Homelessness is not an accident. It’s a manufactured crisis affecting more Americans every day. But no one wants the “fix” because everyone profits from the scam all the way down the line – except the people who can’t keep up anymore. They just suffer. They become the great unwashed and get shuffled from campsite to campsite. Modern day Hoovervilles. It takes too much space to cover over the course of a blurb in a blog properly and in detail. It would take a book to explain and support the position and this ain’t a book so, instead, you get the thumbnail.
Around the beginning of the 21st century, Wall Street had introduced a new investment tool, the mortgage derivative. It was presented as “solving” the problem of loan defaults. Instead, it destabilized the entire mortgage banking industry through fraud. The result was the economic crash of 2008. When the crash came, people started losing the houses they had borrowed too much to buy. Some because they couldn’t keep up with the payments, some through “strategic walkaways.” The banks ended up owning a LOT of houses.
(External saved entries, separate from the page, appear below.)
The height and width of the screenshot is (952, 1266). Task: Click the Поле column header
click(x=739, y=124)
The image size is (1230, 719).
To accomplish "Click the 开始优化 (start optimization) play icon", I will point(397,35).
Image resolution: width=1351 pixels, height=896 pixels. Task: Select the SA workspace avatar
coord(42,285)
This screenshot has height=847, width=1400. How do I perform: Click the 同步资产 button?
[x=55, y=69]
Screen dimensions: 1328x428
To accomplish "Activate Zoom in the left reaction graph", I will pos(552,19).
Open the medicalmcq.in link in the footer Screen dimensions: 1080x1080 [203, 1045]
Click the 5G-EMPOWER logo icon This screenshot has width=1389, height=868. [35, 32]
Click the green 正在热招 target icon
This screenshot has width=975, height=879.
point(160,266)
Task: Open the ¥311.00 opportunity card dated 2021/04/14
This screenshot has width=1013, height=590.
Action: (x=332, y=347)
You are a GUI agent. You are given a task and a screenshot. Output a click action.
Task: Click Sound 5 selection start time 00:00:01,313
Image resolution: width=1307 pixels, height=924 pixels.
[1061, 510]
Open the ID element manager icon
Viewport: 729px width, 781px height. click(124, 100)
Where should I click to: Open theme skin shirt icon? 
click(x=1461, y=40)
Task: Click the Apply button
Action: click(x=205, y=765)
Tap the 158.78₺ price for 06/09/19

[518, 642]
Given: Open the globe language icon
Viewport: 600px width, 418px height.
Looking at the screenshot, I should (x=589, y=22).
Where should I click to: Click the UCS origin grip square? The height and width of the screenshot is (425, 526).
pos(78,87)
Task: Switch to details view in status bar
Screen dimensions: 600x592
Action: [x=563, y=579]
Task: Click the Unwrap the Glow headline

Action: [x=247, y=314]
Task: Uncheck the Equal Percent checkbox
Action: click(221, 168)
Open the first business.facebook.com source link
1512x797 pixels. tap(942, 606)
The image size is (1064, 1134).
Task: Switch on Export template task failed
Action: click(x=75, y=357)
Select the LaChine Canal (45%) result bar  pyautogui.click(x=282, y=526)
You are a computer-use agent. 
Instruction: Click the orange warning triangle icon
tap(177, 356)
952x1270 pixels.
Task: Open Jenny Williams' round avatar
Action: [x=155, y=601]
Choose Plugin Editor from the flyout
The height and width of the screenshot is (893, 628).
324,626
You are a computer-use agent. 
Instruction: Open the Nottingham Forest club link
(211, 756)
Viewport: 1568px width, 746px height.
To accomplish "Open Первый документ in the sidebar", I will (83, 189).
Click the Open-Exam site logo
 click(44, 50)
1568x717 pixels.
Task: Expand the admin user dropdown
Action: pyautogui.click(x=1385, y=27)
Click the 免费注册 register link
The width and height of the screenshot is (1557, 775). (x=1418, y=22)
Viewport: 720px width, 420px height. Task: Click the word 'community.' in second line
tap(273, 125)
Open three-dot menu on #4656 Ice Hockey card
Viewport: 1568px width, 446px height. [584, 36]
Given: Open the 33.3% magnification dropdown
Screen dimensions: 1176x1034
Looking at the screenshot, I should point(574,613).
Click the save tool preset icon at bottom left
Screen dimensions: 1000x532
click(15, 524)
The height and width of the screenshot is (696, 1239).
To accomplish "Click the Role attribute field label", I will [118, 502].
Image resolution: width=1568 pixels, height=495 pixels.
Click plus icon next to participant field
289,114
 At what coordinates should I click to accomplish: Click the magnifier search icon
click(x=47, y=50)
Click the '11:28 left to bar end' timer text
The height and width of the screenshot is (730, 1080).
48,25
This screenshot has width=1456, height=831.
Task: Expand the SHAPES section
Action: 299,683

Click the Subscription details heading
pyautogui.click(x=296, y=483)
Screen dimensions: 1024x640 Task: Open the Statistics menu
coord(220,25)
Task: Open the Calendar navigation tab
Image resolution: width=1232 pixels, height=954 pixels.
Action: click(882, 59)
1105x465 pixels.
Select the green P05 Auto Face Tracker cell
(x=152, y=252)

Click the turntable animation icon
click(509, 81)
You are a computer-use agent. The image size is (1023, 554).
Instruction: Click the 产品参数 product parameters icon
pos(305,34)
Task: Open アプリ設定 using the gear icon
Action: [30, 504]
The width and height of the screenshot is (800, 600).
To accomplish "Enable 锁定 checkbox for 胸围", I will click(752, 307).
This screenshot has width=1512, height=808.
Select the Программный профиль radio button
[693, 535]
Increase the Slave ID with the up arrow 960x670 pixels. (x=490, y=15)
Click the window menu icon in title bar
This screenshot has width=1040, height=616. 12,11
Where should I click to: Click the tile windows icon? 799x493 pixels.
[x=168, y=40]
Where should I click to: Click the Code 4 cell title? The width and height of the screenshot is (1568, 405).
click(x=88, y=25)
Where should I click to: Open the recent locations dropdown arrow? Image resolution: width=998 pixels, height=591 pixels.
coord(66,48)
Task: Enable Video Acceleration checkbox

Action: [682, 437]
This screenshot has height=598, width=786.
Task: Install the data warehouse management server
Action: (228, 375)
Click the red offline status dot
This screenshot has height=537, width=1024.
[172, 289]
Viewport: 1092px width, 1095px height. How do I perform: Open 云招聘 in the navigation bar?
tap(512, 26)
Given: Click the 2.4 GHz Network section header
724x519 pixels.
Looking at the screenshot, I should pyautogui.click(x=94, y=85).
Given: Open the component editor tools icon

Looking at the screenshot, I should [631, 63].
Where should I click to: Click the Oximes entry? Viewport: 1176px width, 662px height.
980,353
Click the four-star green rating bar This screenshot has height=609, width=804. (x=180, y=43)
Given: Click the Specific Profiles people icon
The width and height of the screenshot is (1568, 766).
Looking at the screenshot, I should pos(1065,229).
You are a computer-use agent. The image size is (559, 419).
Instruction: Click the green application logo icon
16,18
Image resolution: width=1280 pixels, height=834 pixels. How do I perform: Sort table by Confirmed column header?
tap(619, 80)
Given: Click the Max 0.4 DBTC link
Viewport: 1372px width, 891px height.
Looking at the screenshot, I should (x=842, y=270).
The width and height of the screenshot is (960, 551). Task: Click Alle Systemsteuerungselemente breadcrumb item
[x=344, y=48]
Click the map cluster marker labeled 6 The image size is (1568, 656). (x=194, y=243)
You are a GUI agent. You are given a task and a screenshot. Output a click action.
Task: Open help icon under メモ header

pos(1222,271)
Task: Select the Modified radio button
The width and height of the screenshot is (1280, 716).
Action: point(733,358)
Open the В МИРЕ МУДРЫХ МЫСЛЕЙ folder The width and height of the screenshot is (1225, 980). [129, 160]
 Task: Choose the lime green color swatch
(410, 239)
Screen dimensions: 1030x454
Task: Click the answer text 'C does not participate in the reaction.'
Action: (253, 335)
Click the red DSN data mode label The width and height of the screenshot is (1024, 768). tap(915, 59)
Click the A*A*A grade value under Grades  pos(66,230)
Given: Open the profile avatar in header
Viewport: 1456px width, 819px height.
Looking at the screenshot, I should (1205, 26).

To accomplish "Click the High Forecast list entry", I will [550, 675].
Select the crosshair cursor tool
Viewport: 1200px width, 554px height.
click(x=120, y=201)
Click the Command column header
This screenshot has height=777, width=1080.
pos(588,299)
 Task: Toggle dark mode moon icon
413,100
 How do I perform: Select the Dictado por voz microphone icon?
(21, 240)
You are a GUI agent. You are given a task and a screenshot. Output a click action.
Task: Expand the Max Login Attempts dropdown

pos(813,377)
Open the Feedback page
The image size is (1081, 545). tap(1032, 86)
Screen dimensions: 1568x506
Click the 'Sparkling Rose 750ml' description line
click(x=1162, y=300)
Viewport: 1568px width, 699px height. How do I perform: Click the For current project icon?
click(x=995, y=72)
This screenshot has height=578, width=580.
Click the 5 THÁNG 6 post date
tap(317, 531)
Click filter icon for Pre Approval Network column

The banks SHOULD have fixed up the houses and put them back on the market, but they didn’t. The houses were now “valued” too high and putting all of them back on the market at once would have, certainly, caused the house prices to fall back to where they should have been. This would have increased strategic walkaways as people found themselves permanently under water. So, the government found a way to protect the bankers AND the artificially increased equity in owned homes. Unfortunately, because the country was already suffering the economic turmoil of Wall Street greed, that meant the masses were no longer in a position to buy the overpriced houses. So, in 2011, the government changed a rule and allowed “pooled money investors” to buy single family homes. Prior to that, they had been limited to strip malls, office complexes, and apartment buildings.
The pooled money investors started buying and haven’t stopped – and they aren’t going to. The fact that they ARE “pooled money” means they have no competition when it comes to bidding on housing. The average borrower simply can not keep up. The tragic phenomenon is summed up in every commercial for companies that will buy any house, cash, at any time, in any condition, with no inspections, no repairs, and you get to pick your escrow length – anything from days to a month. There’s simply no way an average borrower can compete.
The fix? Require the pooled money investors to divest from single family housing and give them a short window to sell off their existing inventory. Yes, the flood of houses would cause housing prices to drop fast and far. That’s the goal. It would “right-price” housing again. But it would also cost homeowners their artificially inflated equity. They don’t want that. Property tax roles would decline along with everything else. Governments don’t want that. Buying and selling properties would become less lucrative. Real estate agents and banks don’t want that. I understand all of their positions. But with everybody protecting their own, private position, they’re all, collectively, bringing America to her knees.
In short, there’s a direct link between the homelessness problem in America today and our “free market” driven greed. Remember that the next time you see a letter to the editor complaining about homeless encampments or the news stories about the encampments being rousted and relocated. Homeless encampments are direct and frustrating evidence of the failure of so-called “free market” Capitalism, the direct product of deregulation. We could do something about it. We should do something about it. But we won’t do anything about it.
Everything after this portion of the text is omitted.